There are two undeniable trends in analytical data management. First, the amount of data that needs to be stored and processed is exploding. This is partly due to the increased automation with which data can be produced (more business processes are becoming digitized), the proliferation of sensors and data-producing devices, Web-scale interactions with customers, and government compliance demands along with strategic corporate initiatives requiring more historical data to be kept online for analysis. It is no longer uncommon to hear of companies claiming to load more than a terabyte of structured data per day into their analytical database system and claiming data warehouses of size more than a petabyte (see the end of this write-up for some links to large data warehouses).
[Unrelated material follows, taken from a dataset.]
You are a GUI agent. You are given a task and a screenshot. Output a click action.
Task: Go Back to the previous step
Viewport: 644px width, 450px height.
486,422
The second trend is what I talked about in my last blog post: the increased desire to perform more and more complex analytics and data mining inside of the DBMS.

I predict that the combination of these two trends will lead to a scalability crisis for the parallel database system industry. This prediction flies in the face of conventional wisdom. If you talk to prominent DBMS researchers, they'll tell you that shared-nothing parallel database systems horizontally scale indefinitely, with near linear scalability. If you talk to a vendor of a shared-nothing MPP DBMS, such as Teradata, Aster Data, Greenplum, ParAccel, and Vertica, they'll tell you the same thing. Unfortunately, they're all wrong. (Well, sort of.)

Parallel database systems scale really well into the tens and even low hundreds of machines. Until recently, this was sufficient for the vast majority of analytical database applications. Even the enormous eBay 6.5 petabyte database (the biggest data warehouse I've seen written about) was implemented on a (only) 96-node Greenplum DBMS. But as I wrote about previously, this implementation allows for only a handful of CPU cycles to be spent processing tuples as they are read off disk. As the second trend kicks in, resulting in an increased amount and complexity of data analysis that is performed inside the DBMS, this architecture will be entirely unsuitable, and will be replaced with many more compute nodes with a much larger horizontal scale. Once you add the fact that many argue that it is far more efficient from a hardware cost and power utilization perspective to run an application on many low-cost, low-power machines instead of fewer high-cost, high-power machines (see e.g., the work by James Hamilton), it will not be at all uncommon to see data warehouse deployments on many thousands of machines (real or virtual) in the future.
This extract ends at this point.